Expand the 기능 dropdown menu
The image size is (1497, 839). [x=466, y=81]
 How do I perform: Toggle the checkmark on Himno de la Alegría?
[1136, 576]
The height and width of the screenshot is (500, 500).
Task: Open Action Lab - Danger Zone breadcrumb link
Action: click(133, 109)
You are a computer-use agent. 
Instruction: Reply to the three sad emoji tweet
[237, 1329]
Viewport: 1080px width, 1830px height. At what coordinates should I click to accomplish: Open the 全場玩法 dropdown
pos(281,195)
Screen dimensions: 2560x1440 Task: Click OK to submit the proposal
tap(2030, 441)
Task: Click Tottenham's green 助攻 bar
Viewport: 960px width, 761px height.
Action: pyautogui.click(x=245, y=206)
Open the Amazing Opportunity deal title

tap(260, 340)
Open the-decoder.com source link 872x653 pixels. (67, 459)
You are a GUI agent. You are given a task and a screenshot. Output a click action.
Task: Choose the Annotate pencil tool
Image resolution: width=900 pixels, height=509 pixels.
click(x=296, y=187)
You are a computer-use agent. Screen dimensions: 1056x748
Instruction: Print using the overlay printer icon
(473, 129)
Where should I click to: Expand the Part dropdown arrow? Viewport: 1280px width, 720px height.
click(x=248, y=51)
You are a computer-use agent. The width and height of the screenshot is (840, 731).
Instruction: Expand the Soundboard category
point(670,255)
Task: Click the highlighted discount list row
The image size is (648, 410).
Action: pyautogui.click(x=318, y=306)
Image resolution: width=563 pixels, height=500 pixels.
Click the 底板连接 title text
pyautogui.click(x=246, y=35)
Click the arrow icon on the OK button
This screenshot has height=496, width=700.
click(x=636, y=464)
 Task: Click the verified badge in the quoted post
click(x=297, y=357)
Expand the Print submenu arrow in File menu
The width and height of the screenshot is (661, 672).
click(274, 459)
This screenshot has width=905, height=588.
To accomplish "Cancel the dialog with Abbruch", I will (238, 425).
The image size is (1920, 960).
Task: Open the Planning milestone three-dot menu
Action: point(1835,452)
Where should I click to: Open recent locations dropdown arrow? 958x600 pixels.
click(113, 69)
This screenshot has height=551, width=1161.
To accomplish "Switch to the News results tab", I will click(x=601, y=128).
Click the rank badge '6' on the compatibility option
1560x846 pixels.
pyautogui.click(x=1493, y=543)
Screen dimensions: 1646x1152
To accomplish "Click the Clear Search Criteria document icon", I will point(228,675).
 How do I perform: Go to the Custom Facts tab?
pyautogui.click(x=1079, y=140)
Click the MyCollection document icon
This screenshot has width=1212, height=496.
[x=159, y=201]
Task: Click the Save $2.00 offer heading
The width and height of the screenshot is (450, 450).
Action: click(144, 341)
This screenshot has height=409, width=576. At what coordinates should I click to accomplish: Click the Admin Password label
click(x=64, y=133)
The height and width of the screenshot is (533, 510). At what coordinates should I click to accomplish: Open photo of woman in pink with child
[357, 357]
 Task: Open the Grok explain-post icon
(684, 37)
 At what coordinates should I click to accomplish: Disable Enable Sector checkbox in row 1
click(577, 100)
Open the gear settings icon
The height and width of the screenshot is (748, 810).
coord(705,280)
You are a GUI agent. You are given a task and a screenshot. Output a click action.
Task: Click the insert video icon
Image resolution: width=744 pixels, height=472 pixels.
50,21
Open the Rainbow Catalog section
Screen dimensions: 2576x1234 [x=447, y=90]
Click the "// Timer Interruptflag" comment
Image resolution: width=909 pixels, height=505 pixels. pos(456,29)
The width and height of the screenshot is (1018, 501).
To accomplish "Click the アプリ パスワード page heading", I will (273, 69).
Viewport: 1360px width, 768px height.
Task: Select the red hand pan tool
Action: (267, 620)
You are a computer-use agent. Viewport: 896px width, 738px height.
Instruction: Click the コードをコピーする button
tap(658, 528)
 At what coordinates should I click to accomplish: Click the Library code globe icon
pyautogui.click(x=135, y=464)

_ _ _ _

* _WORK ORDER_
Lines of the material that contain the word "document" are to be gathered.

* _SOLUTION_
To accomplish "Click the Clear Search Criteria document icon", I will point(228,675).
Click the MyCollection document icon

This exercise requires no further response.